(Beginning of Excerpted records)

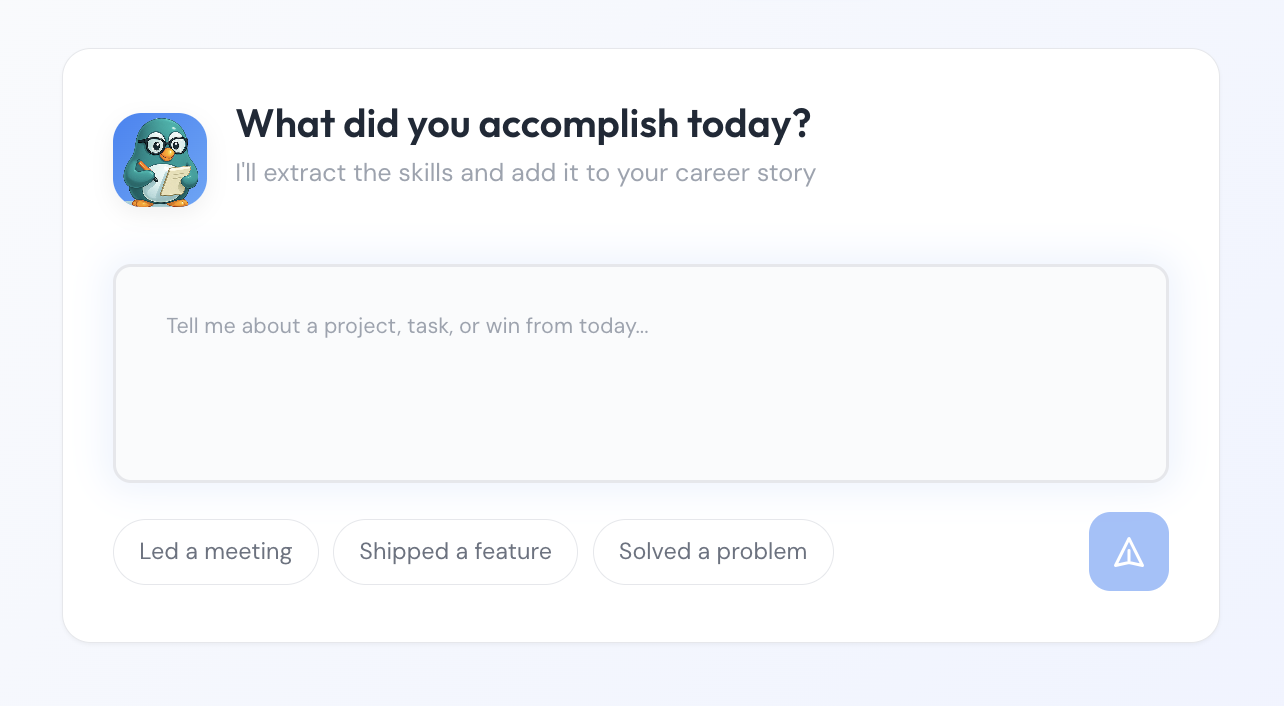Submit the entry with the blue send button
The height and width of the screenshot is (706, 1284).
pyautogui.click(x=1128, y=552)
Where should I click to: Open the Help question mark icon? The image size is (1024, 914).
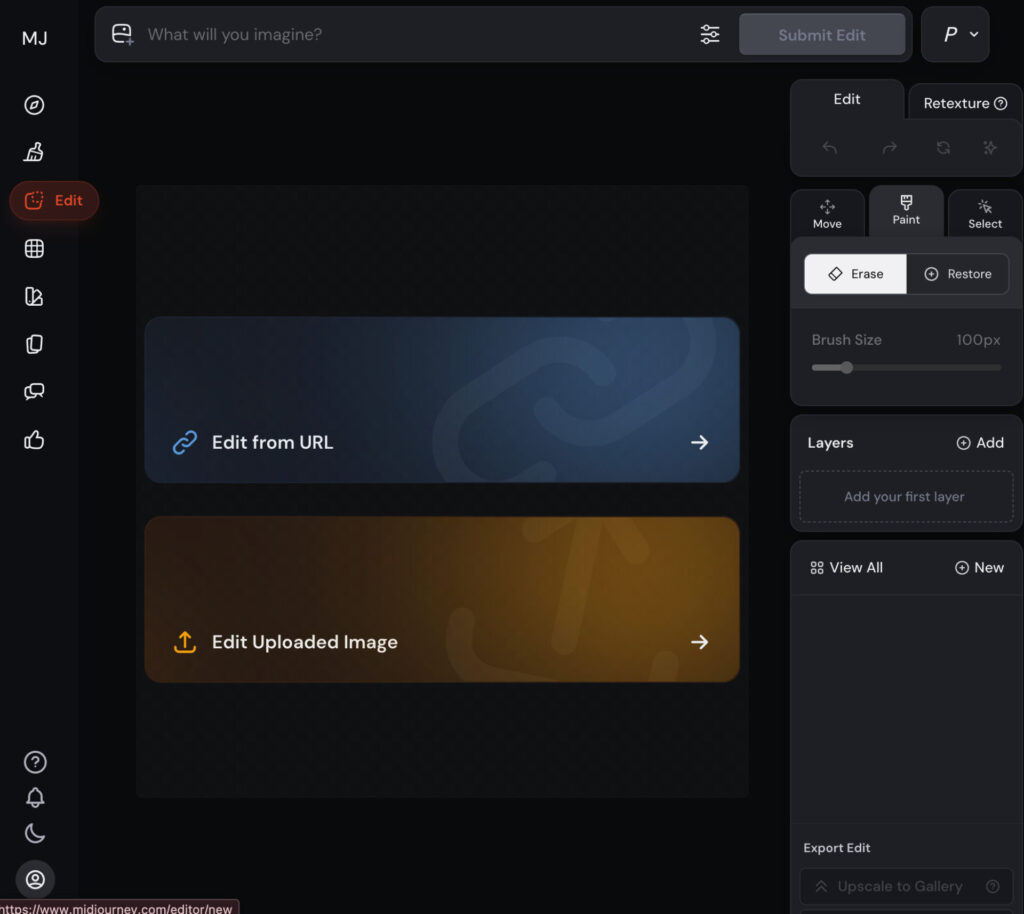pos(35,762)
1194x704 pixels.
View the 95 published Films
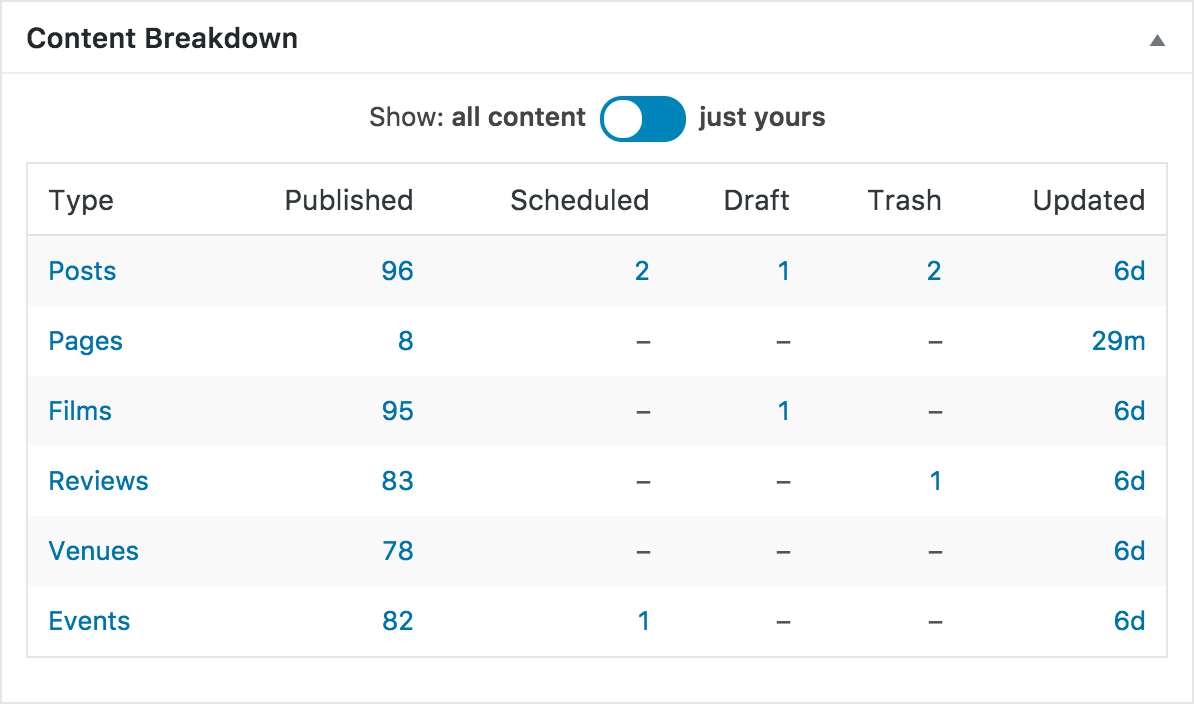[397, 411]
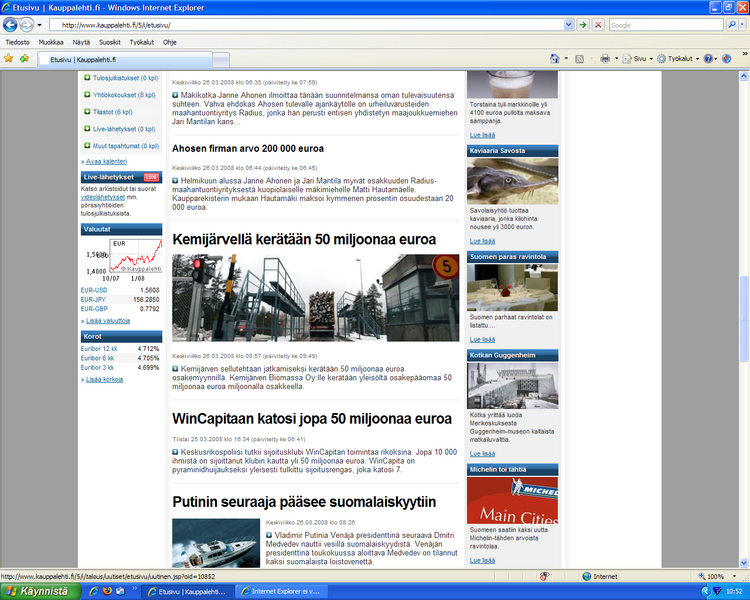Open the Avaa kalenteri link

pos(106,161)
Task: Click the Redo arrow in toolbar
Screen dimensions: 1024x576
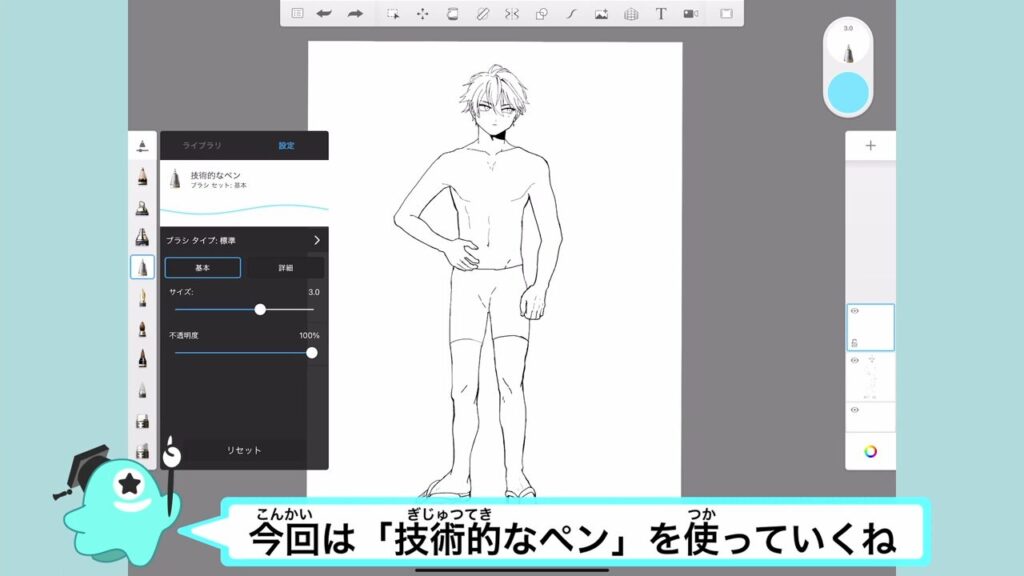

(End of Excerpted records)

**Task item**
What you print must be exactly the lines from the one containing "Task: Click the Redo arrow in toolbar" through the last line of the material, and no pictures.

**Answer for this exercise**
Task: Click the Redo arrow in toolbar
Screen dimensions: 1024x576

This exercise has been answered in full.